Here, we only upload the mnist dataset in the default heterogeneous setting with Dir(0.1) for example. You can generate other datasets following PFLlib.

System

Adaptive Local Aggregation (ALA) module

./system/utils/ALA.py is the implementation of the ALA module, which corresponds to the pseudocode from line 6 to line 16 in Algorithm 1 in our paper. You can easily apply the ALA module to other federated learning (FL) methods by importing it as a Python module.

Details

Illustrations

How to use

import ALA
class Client(object):
    def __init__(self, ...):
        # other code
        self.ALA = ALA(self.id, self.loss, self.train_data, self.batch_size, 
                    self.rand_percent, self.layer_idx, self.eta, self.device)
        # other code
class Client(object):
    def __init__(self, ...):
        # other code
        self.ALA = ALA(self.id, self.loss, self.train_data, self.batch_size, 
                    self.rand_percent, self.layer_idx, self.eta, self.device)
        # other code

    def local_initialization(self, received_global_model, ...):
        # other code
        self.ALA.adaptive_local_aggregation(received_global_model, self.model)
        # other code

Simulation

Environments

With the installed conda, we can run this platform in a conda virtual environment called fl.
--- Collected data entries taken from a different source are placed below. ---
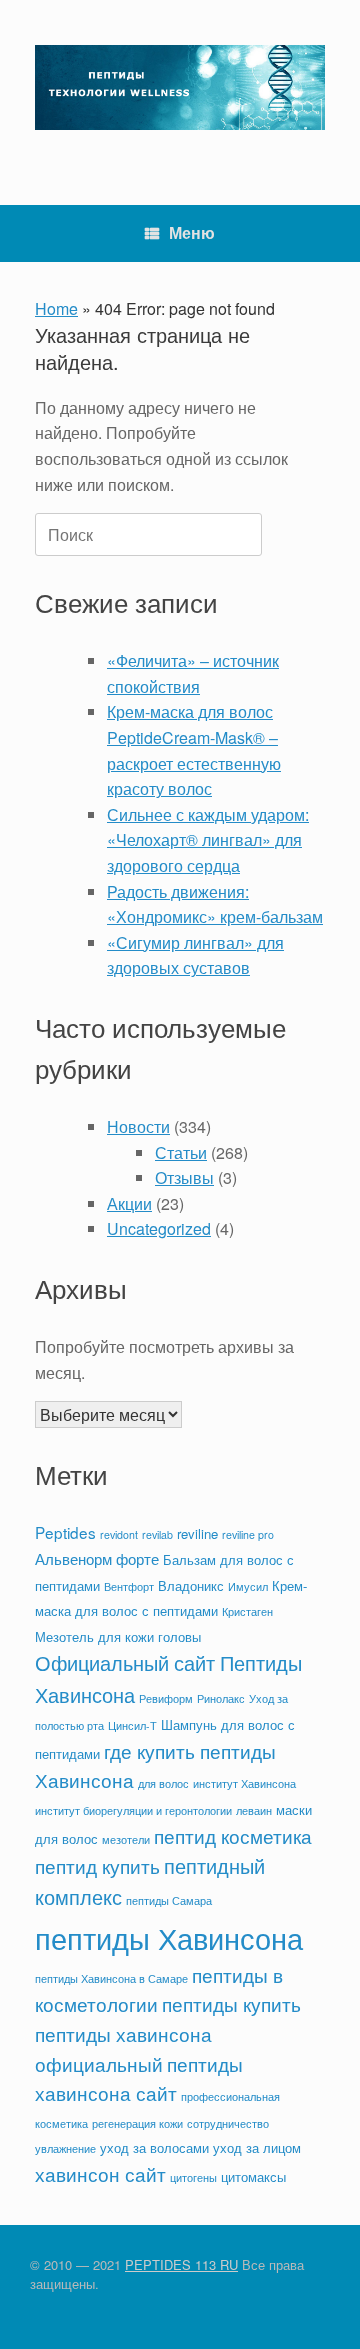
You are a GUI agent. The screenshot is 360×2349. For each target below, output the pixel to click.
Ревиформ (166, 1698)
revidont (119, 1534)
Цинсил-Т (132, 1725)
conda env create -f env_cuda_latest.yaml # for Linux

Training and Evaluation

All codes corresponding to FedALA are stored in ./system. Just run the following commands.

cd ./system
sh run_me.sh

Note: Due to the dynamics of the floating-point calculation accuracy of different GPUs, you may need to set a suitable threshold (we set it to 0.01 in our paper by default) for the ALA module to control its convergence level in the start phase. A small threshold may cause your system to get stuck in the first iteration.